We, W3C Members Microsoft, Google, PayPal and NokNok Labs submit to the Consortium the following specification, comprising the following document(s) attached hereto:

  1. FIDO 2.0 Web APIs
  2. FIDO 2.0 Attestations
  3. FIDO 2.0 Signature

which collectively are referred to as "the Submission". We request the Submission be known as the FIDO 2.0 Submission.

Abstract

FIDO 2.0 builds on the FIDO Universal Authentication Framework (UAF) and Universal 2nd Factor (U2F) protocols and addresses both sets of use cases while emphasizing platform support.

Intellectual Property Statements

The below statements concerning Copyrights, Trade and Service Marks, and Patents, have been made by the following people on behalf of themselves and their affiliated organizations:

Copyrights

Each organization, respectively, hereby grants to the W3C a perpetual, nonexclusive, royalty-free, world-wide right and license under any its copyrights on this contribution, to copy, publish and distribute the contribution under the W3C document licenses.

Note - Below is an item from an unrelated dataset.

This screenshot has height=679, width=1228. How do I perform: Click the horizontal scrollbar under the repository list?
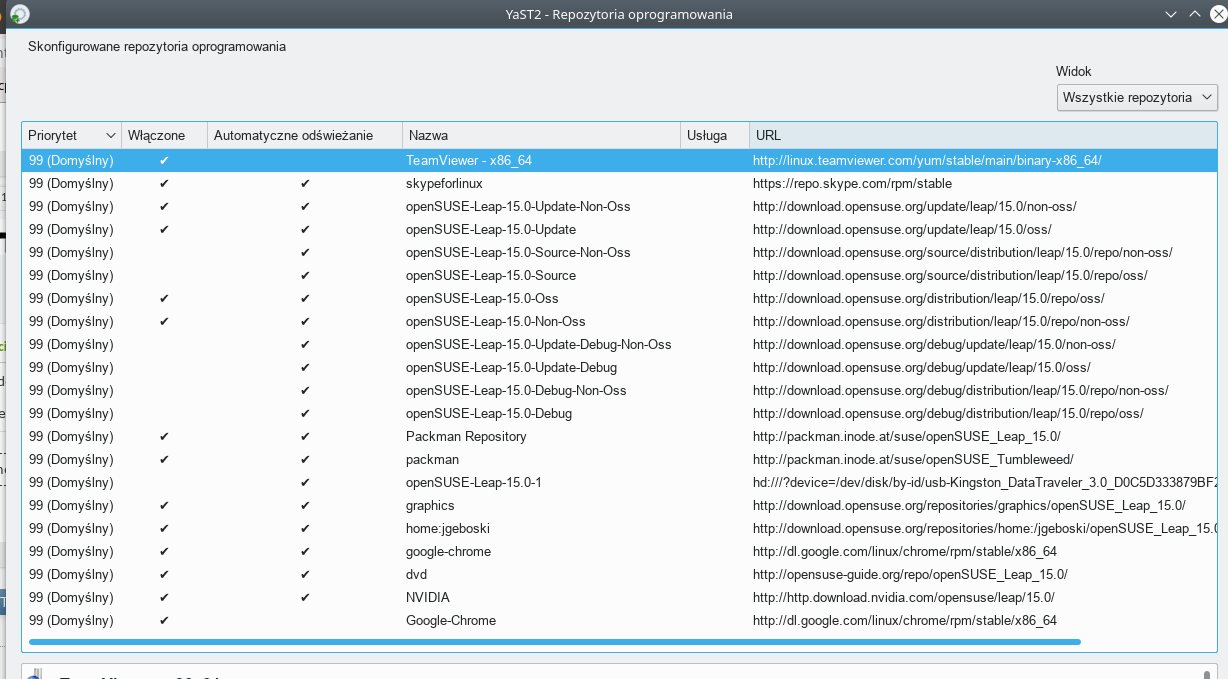[x=555, y=641]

Additionally, should the Submission be used as a contribution towards a W3C Activity, each organization grants a right and license of the same scope to any derivative works prepared by the W3C and based on, or incorporating all or part of, the contribution. Each organization further agrees that any derivative works of this contribution prepared by the W3C shall be solely owned by the W3C.

Patents

Each organization, respectively, agrees to offer licenses according to the W3C Royalty-Free licensing requirements described in section 5 of the 5 February 2004 W3C Patent Policy for any portion of the Submission that is subsequently incorporated in a W3C Recommendation.

Suggested action

The goal of FIDO 2.0 is to define client APis on the web platform enabling relying parties to build simple to use, unphishably secure authentication. The goal is to move the world beyond dependence on phishable authentication methods such as passwords.

Rather than relying on a password or a one time code, the user is authenticated with cryptographic keys which are either created on their client device (such as a computer or a mobile phone) or an external authenticator device (such as a special purpose fob or a mobile phone) which talks to their client device.

The FIDO 2.0 web API defines the inputs and resulting cryptographic messages for the web platform. Underlying browser implementations can then be built to talk to built-in and external authenticator devices to create these cryptographic messages.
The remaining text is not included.